All my life, I've been an information junky. Before the Internet bloomed, I was subscribing to four daily newspapers. Now, I dink around daily to feed my need for nuggets.
This morning, I found some incredible reports on a Minneapolis TV station (I'm in Texas but spend time up there). Forgive my clunky approach in directing you there, I haven't yet learned how to link. Anyhow, search for kare11.com with your browser.
They've run a couple of amazing stories about the retirement wave which is about to wash over Minneapolis -- and the entire United States.
Forget real estate as a big time investment. Sure, there will always be hot spots in the market but most Americans will soon see their real estate holdings grow only around two percent. In the next ten years, there will be more retired people in Minneapolis than school children. That, coupled with slower rise in home values, spells trouble for funding the public school system up there.
Society is aging. The world is aging. And fast. For the first time in history, there will not be more people coming along behind us than in front. The retirement wave is going to be world-wide.
Makes me wonder whether the U. S. social infrastructure is ready. Probably not.
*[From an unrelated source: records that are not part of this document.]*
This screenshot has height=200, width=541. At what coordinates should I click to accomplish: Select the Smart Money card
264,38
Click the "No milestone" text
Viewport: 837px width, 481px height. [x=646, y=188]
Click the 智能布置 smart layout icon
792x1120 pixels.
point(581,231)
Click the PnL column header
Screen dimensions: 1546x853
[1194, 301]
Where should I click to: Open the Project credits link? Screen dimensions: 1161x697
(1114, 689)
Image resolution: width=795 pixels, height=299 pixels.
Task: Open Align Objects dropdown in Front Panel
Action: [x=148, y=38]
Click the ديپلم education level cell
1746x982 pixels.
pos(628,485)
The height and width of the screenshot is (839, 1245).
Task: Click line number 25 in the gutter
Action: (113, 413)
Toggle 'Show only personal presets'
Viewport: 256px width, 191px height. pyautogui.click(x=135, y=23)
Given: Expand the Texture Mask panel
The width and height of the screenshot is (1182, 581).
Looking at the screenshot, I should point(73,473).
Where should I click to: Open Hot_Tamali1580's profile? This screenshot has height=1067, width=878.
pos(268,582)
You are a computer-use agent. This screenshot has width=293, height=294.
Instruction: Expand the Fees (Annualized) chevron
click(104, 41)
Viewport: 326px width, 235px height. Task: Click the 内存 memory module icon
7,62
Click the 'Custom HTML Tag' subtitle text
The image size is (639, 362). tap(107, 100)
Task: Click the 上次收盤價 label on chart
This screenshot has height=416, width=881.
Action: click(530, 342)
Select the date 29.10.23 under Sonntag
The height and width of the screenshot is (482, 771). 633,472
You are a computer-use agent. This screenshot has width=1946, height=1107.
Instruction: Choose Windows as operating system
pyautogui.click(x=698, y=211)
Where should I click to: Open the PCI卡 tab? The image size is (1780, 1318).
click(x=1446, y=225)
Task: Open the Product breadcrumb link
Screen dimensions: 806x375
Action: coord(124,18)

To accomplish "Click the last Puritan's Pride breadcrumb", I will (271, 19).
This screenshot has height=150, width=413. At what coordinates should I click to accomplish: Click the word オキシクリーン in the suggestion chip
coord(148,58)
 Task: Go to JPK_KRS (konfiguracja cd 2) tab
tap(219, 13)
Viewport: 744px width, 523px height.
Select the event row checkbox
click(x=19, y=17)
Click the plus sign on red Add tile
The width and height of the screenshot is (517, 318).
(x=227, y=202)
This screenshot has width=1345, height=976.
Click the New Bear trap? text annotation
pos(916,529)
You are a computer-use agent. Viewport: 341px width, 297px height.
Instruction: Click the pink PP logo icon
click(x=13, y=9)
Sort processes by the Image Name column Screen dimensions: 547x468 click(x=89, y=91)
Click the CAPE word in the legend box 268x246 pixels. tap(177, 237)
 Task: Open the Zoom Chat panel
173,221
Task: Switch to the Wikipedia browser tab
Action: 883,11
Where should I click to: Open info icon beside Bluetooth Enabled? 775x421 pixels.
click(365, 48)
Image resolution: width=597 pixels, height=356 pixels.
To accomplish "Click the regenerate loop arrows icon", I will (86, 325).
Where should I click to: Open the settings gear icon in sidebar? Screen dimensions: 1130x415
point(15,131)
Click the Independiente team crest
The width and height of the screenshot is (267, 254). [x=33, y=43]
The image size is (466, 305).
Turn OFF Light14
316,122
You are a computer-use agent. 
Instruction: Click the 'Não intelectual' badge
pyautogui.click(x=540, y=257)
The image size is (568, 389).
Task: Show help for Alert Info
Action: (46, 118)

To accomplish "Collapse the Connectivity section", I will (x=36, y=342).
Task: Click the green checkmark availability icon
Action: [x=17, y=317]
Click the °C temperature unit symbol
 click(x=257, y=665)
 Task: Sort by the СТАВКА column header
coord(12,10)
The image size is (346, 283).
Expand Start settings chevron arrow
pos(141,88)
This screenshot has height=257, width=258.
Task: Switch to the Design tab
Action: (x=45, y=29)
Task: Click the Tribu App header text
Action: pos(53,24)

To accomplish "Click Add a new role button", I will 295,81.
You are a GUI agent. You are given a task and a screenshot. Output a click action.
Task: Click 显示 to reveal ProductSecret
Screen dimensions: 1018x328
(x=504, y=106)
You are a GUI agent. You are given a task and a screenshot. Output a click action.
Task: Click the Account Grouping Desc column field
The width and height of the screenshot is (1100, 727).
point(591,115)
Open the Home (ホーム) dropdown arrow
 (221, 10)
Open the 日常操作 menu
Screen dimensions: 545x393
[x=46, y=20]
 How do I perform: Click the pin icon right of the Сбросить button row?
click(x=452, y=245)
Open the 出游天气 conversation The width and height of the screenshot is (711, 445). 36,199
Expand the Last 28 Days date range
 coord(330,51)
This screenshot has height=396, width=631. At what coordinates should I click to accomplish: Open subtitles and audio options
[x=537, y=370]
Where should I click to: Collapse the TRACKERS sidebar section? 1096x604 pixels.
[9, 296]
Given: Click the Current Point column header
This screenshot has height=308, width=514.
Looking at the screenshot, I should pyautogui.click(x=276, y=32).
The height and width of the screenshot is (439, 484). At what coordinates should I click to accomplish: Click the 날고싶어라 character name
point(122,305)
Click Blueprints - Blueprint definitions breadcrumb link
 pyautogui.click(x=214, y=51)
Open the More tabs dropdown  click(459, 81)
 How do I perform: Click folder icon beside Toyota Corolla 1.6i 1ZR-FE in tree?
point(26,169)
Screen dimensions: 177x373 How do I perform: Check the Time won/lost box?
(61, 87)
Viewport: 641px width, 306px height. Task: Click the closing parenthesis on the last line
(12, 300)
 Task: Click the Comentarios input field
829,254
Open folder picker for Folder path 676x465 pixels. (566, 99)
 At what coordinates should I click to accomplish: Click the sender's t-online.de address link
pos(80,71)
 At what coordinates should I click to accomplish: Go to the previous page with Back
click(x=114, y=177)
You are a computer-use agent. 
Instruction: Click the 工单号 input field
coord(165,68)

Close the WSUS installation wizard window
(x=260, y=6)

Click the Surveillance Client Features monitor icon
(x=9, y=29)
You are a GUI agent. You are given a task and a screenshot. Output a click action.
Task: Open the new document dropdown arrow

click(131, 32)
Are the medical schools training more doctors and nurses in geriatrics? Not enough.
Are the automobile manufacturers designing cars that are geezer-friendly? We need higher seats to facilitate entry/exit via aging hips. We need higher storage platforms for ease of getting grocery bags out of the car. And could somebody come up with something to corral those damned plastic bags that spill the oranges every time! And headlights. Would it be too much to ask for brighter lights to help with failing night vision?
The drug companies are going to become even richer. After all, we buy more prescriptions in the first five years -- and the last five years of life. Are any of the major drug manufacturers taking an active role in making sure we have enough doctors?
And what about AARP? That organization has the money, the muscle and the manpower to lean hard on all segements of society to get us ready for the retirement tsunami.
Thirty-five million AARP members. Heave!